I recently came up with a regular expression matching algorithm that I
thought others might find interesting. It uses the abstract syntax
tree (AST) for the regular expression rather than an NFA. It is
essentially an AST-based analog of the traditional NFA simulation
algorithm. The running time of this algorithm is the same as for NFA
simulation: O(rs), where r is the length of the regular expression and
s is the length of the string being matched. However, its space
consumption is worse than that of NFA simulation: O(rs), compared to
O(r) for NFA simulation. Furthermore, the AST-based algorithm requires
the ability to seek back over the input, rather than being able to
examine each character just once. Thus, the AST algorithm is
basically inferior to NFA simulation. However, I think it's
interesting conceptually.

If anyone has seen it published somewhere, I'd be interested in
hearing about it.

Carl McConnell

=== algorithm description begins ===

The intuition behind the algorithm is that regular expressions are
somewhat analogous to the usual control structures.
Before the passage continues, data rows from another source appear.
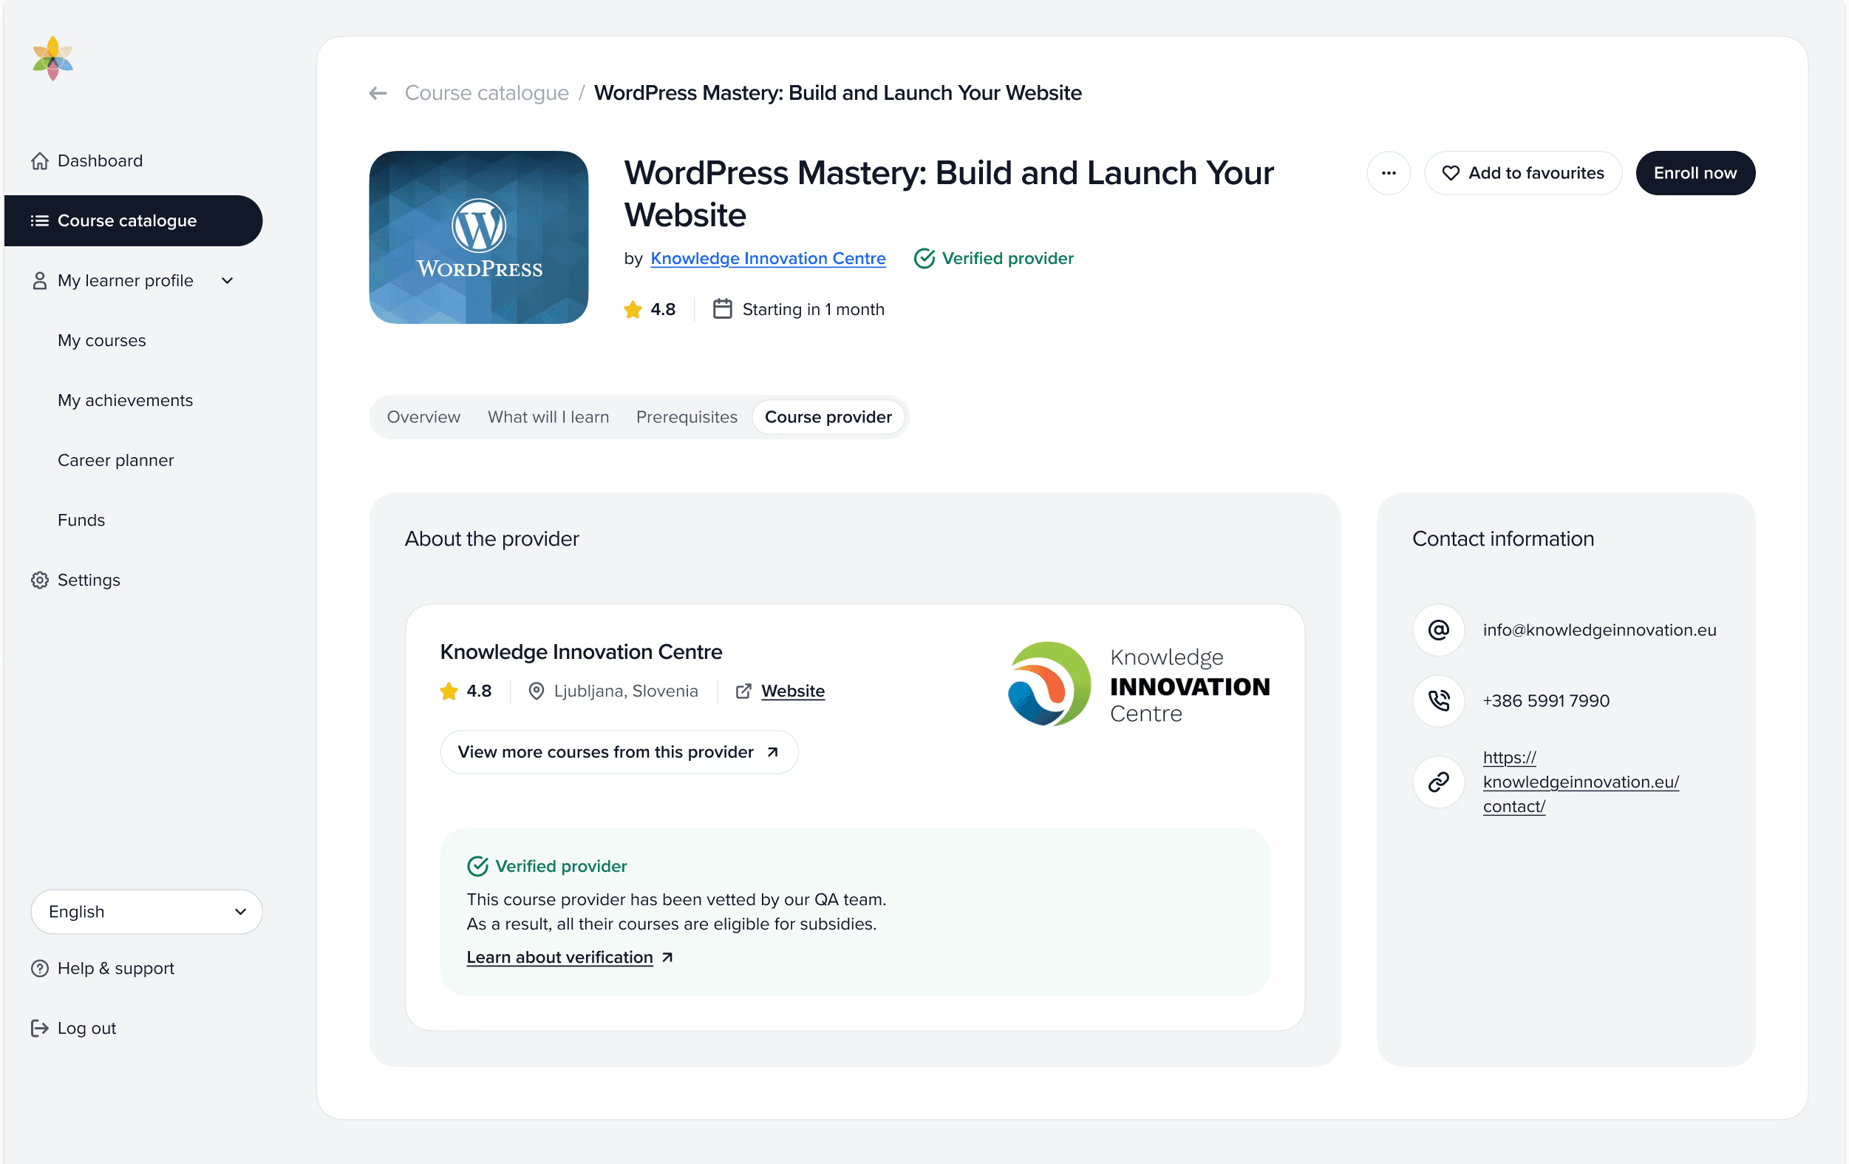Open My achievements in the sidebar

pyautogui.click(x=125, y=400)
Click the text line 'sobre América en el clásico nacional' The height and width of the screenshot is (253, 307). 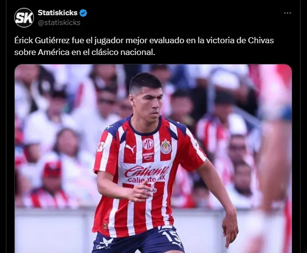click(84, 52)
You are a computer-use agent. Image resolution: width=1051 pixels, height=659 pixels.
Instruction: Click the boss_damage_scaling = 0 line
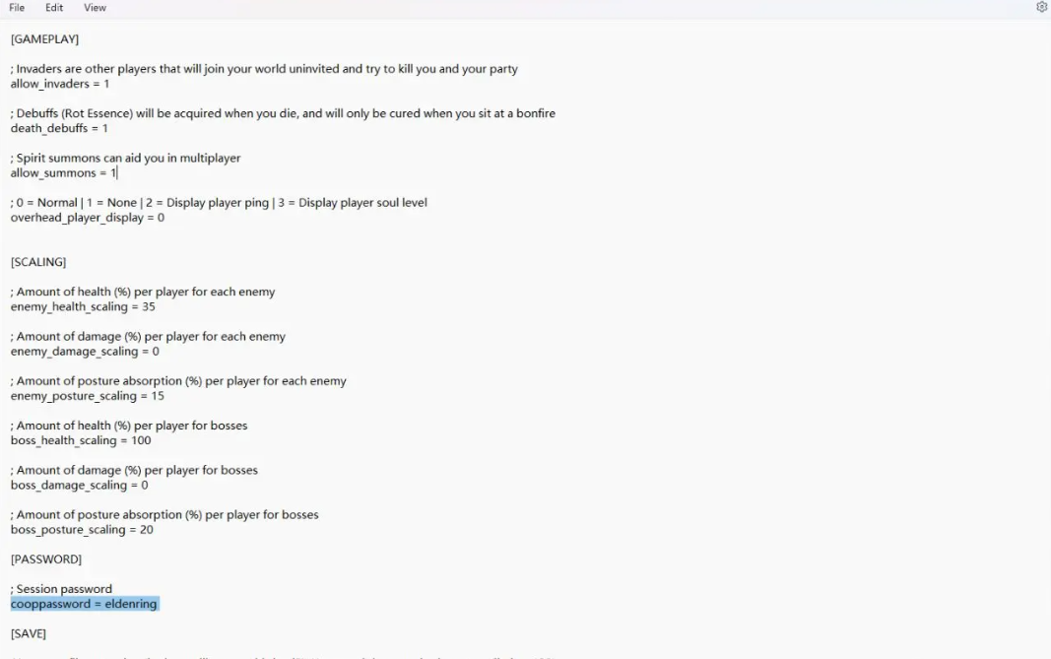click(x=79, y=485)
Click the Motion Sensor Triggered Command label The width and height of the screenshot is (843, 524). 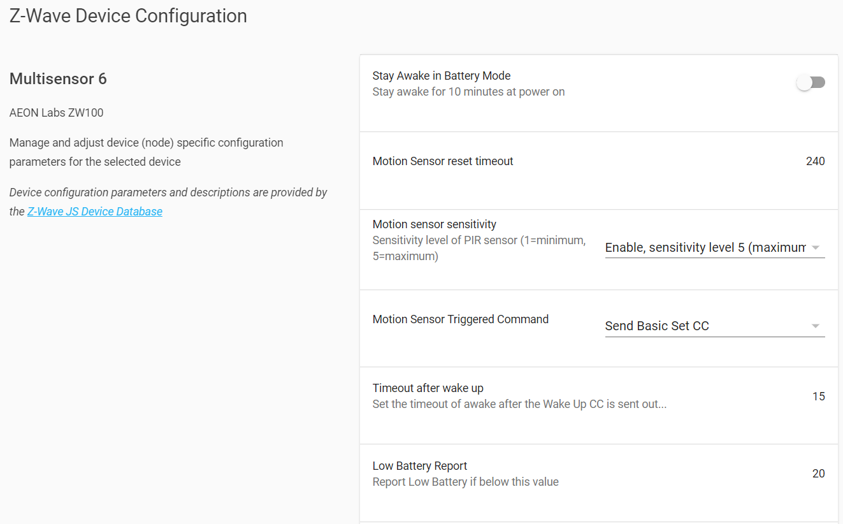click(x=460, y=319)
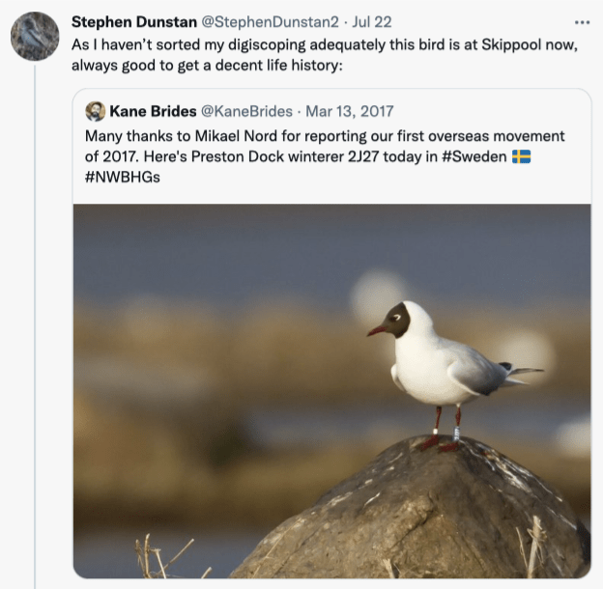Viewport: 603px width, 589px height.
Task: Click the quoted tweet text about 2J27
Action: tap(325, 156)
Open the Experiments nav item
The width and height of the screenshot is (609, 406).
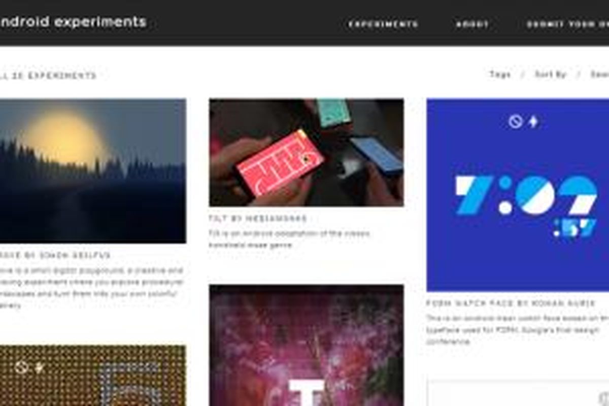[x=383, y=24]
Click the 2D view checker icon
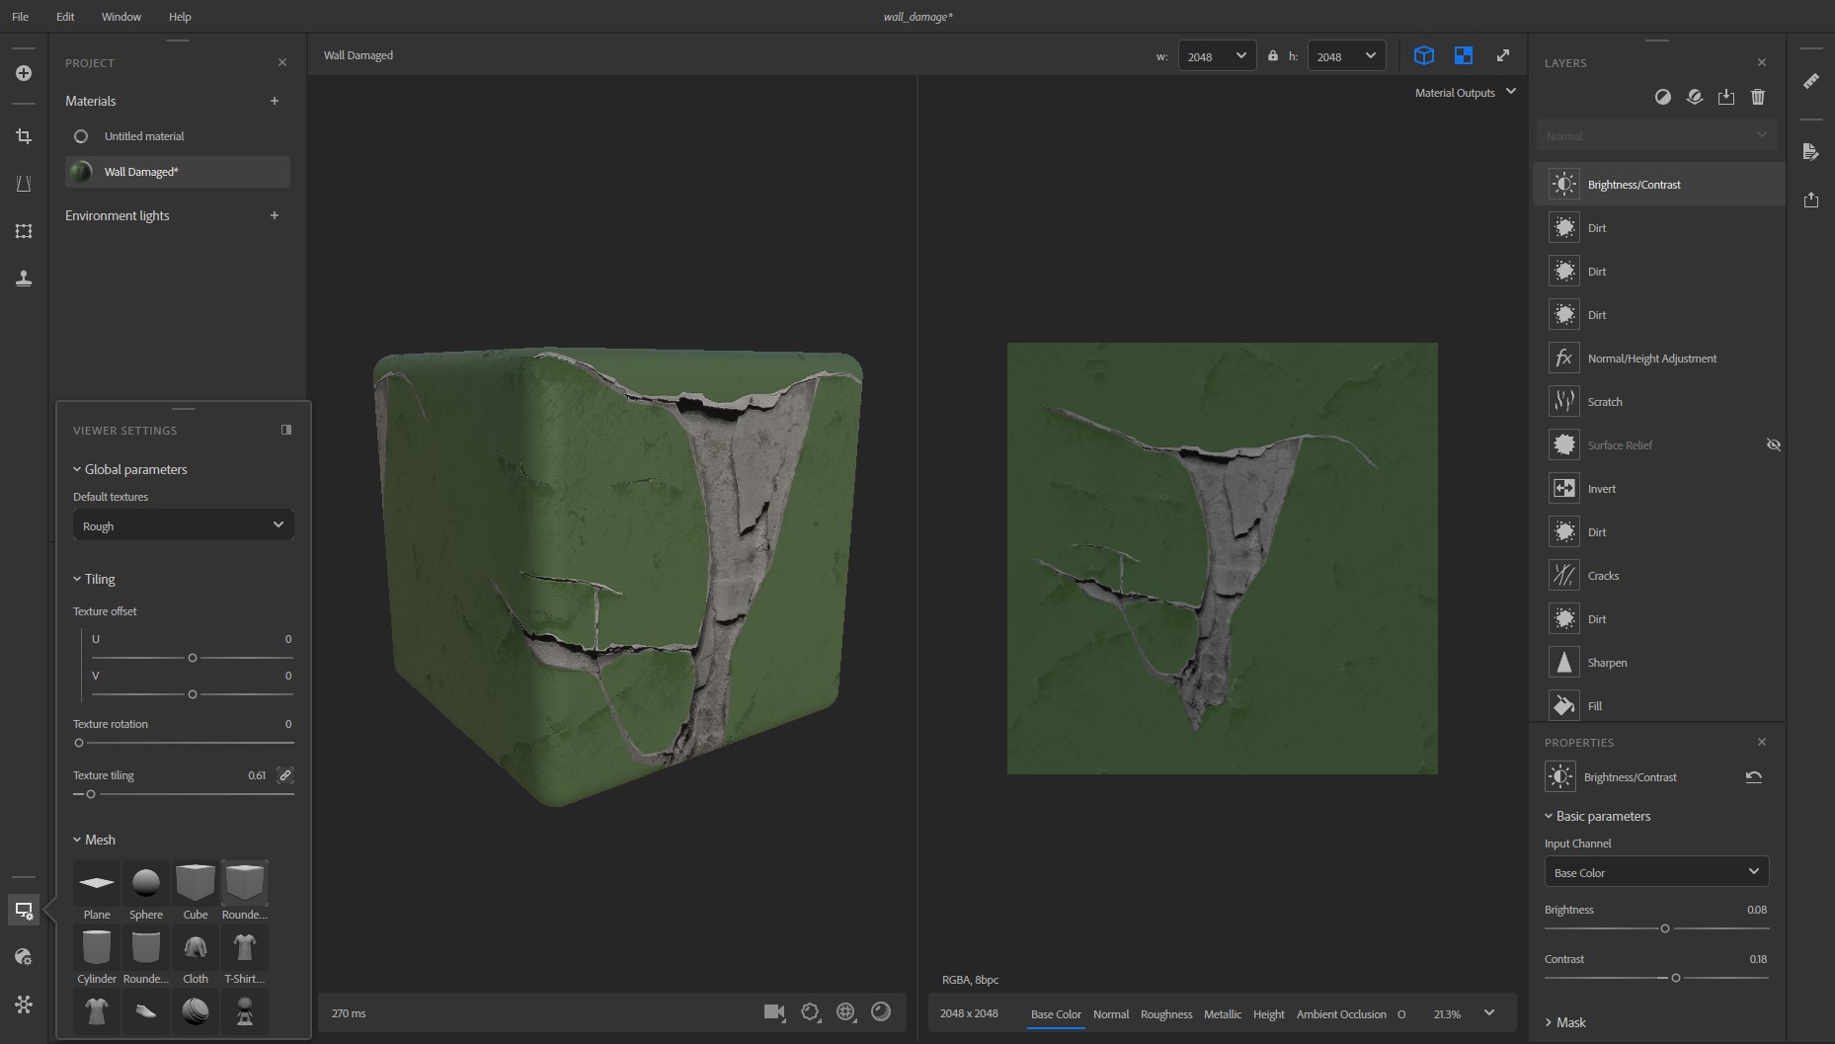1835x1044 pixels. click(x=1464, y=55)
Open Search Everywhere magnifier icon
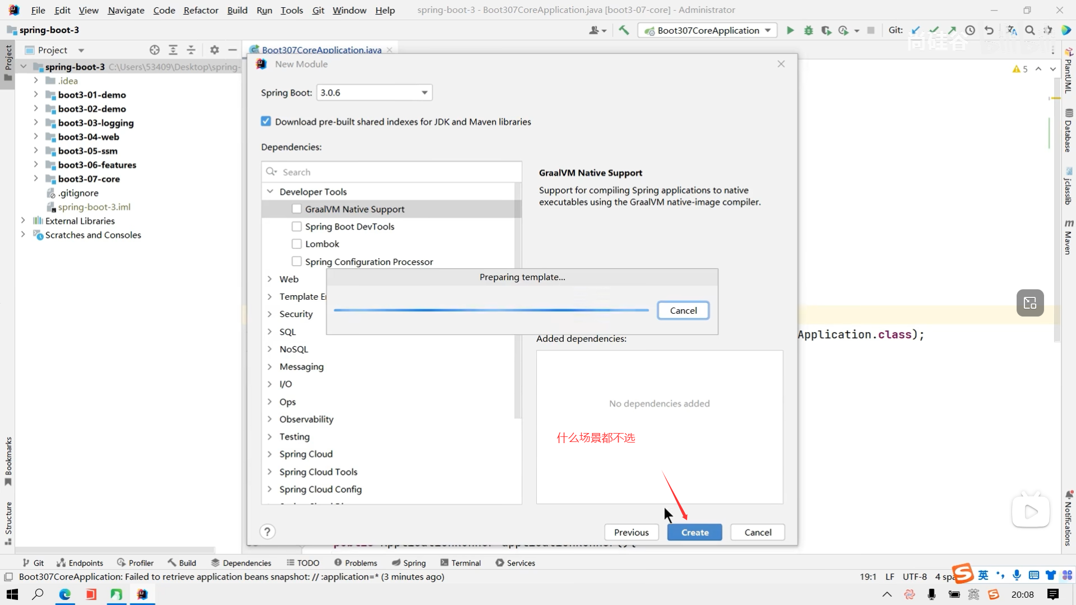1076x605 pixels. coord(1030,30)
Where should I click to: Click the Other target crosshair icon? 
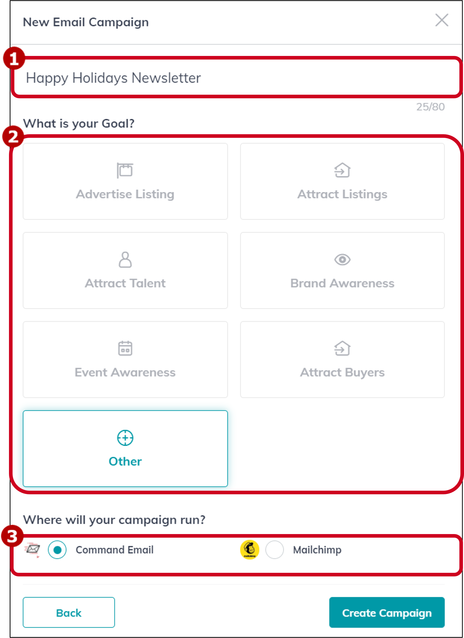coord(125,438)
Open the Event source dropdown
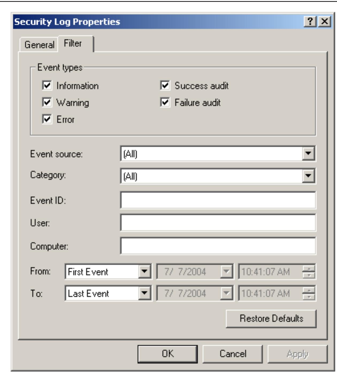The height and width of the screenshot is (383, 337). pos(308,153)
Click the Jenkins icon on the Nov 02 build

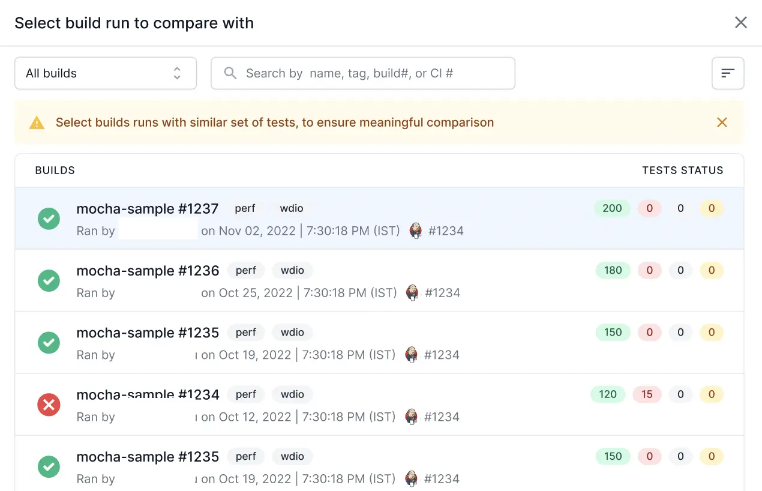point(415,230)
For example,
the regular expression R* vaguely resembles the loop
"while match(R) do nothing", where "match(R)" is an as-yet undefined
function that can match a regular expression against the input.
Likewise, the regular expression R|S resembles the conditional
"match(R) or match(S)", and RS the conditional "match(R) and
match(S)". Thus, the regular expression a*ab resembles
the expression "(while match(a) do nothing) and match(a) and match(b)",
where the loop returns a boolean. (This analogy is just meant to be
suggestive, as it obviously breaks down pretty fast.)

Of course, the problem is how to account for the non-determinism.
Continuing with the previous regular expression, in matching against
the string aaab, the "loop" for a* mustn't read all the a's, or else
match(a) will fail when it could have succeeded. To get around this,
we define match() to return a set of positions in the input stream at
which subsequent matching may begin. (The drawback here is that the
number of positions is unbounded; instead of a finite state machine,
we essentially have an infinite data machine.) As arguments,
match(R, stream, positions) takes a regular expression, an input
stream, and a set of positions in that input stream where matching may
begin. (We'll assume the first position in the input stream is 1.)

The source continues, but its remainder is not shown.